* **Consegna a**: Secondo il brano di partenza, quale producer ha rifinito la malinconia dell'album Circles di Mac Miller?

7. RTJ4 – Run The Jewels

A proposito di Black Lives Matter, non possiamo non parlare di RTJ4, ultimo album del duo statunitense “Run The Jewels. Il loro ultimo lavoro ha fatto da megafono per la protesta della comunità afroamericana statunitense. In Walking in the snow, ad esempio, viene criticata l’insensibilità con cui i mezzi d’informazione e gli americani affrontano gli omicidi commessi dalla polizia contro neri disarmati. Nel pezzo vien fatto riferimento all’omicidio di Eric Garner, ucciso dalla polizia nel 2014, riprendendo la frase “I can’t breathe”. Quella stessa frase è stata ripetuta poi da George Floyd, a Minneapolis. Di certo un caso, che ha contribuito ad aumentare maggiormente il valore del messaggio sociale dei Run The Jewels.

6. Circles – Mac Miller

Circles è l’ultimo album di Mac Miller uscito postumo, a due anni dalla sua scomparsa del rapper di Pittsburgh per overdose a soli 26 anni.
Questa raccolta la possiamo considerare come un testamento straziante che ci ha lasciato, ma a tratti – in alcuni passaggi – sembra quasi che avesse presagito la propria scomparsa. È un colpo ogni riferimento alla morte: nel singolo “Good News”, ad esempio, si chiede “Perché tutti hanno bisogno che io rimanga?”. È difficile fare una recensione ad un album postumo, anche perché non sappiamo mai quanto l’artista avrebbe ancora voluto modificare prima della pubblicazione. Per l’uscita dell’ultimo capolavoro di Mac Miller è stato fondamentale l’apporto del producer Jon Brion che ha rifinito la malinconia del disco. Avendo lavorato a strettissimo contatto con l’artista per molti anni sono sicuro che abbia cercato di riprodurre nel modo più fedele possibile le intenzioni di Miller, ma ho come l’impressione che ci sia qualcosa di incompleto: in Circles manca un vero e proprio fil rouge.

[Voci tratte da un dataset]
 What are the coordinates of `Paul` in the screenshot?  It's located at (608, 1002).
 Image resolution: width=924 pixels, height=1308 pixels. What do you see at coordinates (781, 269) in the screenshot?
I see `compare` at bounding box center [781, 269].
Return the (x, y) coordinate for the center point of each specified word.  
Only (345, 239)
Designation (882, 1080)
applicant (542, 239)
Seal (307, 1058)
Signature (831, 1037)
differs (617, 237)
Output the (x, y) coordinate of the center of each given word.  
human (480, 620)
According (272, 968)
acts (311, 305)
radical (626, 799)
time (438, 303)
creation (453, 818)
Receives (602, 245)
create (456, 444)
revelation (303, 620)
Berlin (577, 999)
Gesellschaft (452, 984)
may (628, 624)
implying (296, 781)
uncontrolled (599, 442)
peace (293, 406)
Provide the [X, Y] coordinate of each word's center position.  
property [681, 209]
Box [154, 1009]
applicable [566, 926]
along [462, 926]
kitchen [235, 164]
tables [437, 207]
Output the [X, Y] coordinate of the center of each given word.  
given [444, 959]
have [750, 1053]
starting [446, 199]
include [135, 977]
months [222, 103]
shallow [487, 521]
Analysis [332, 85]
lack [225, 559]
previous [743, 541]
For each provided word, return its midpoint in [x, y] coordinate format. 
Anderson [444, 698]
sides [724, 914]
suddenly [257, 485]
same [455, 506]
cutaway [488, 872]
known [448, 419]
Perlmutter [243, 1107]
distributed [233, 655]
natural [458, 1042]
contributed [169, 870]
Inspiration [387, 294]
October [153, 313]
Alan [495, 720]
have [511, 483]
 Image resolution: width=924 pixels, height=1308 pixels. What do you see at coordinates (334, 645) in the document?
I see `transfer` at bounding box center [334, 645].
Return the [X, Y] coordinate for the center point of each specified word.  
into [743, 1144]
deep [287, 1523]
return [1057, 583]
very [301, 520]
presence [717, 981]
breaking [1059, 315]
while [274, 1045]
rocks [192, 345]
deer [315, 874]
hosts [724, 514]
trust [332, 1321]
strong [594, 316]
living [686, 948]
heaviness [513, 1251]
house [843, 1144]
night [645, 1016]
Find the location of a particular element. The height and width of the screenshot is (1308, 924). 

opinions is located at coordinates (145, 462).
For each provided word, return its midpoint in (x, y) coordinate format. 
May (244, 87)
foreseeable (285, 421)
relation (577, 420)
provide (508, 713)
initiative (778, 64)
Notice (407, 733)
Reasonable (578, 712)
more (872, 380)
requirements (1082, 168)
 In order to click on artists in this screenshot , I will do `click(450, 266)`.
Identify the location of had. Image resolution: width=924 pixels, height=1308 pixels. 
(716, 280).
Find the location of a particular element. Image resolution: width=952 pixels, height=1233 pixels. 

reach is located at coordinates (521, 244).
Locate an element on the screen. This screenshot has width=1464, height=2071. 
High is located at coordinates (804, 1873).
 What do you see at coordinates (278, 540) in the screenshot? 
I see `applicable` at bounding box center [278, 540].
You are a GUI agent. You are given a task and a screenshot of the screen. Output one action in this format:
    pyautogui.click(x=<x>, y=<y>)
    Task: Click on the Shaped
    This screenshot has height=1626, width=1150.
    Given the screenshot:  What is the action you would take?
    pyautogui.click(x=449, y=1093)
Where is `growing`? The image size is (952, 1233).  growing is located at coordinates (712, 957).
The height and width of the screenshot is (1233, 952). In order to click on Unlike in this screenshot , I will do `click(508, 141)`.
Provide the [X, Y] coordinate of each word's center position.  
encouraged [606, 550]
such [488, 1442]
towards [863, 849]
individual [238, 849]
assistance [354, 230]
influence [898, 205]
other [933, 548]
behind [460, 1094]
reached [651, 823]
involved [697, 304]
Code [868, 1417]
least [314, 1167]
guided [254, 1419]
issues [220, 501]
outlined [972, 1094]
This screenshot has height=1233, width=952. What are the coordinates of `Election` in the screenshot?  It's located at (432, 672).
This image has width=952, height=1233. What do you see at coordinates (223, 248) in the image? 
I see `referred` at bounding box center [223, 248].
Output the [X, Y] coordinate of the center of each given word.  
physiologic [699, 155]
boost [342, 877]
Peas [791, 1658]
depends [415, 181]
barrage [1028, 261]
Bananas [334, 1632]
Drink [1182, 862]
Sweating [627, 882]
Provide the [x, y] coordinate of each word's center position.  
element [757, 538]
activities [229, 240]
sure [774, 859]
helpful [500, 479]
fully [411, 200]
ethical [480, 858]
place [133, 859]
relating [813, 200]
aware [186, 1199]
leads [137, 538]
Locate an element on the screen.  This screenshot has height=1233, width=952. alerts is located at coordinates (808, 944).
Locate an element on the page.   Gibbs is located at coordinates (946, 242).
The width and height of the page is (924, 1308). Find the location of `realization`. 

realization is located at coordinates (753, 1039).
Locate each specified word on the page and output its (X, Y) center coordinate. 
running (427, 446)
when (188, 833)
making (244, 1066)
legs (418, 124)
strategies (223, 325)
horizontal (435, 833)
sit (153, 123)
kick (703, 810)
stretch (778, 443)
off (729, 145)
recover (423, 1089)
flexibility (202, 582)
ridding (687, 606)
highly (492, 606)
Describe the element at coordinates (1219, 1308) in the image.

* **Consegna b**: Riporta senza alcuna modifica le righe delle voci dalla riga con "Perlmutter [243, 1107]" alla riga con "living [686, 948]", entrambe comprese.

* **Risposta a**: Jon Brion.

* **Risposta b**:
Perlmutter [243, 1107]
distributed [233, 655]
natural [458, 1042]
contributed [169, 870]
Inspiration [387, 294]
October [153, 313]
Alan [495, 720]
have [511, 483]
 Image resolution: width=924 pixels, height=1308 pixels. What do you see at coordinates (334, 645) in the document?
I see `transfer` at bounding box center [334, 645].
Return the [X, Y] coordinate for the center point of each specified word.  
into [743, 1144]
deep [287, 1523]
return [1057, 583]
very [301, 520]
presence [717, 981]
breaking [1059, 315]
while [274, 1045]
rocks [192, 345]
deer [315, 874]
hosts [724, 514]
trust [332, 1321]
strong [594, 316]
living [686, 948]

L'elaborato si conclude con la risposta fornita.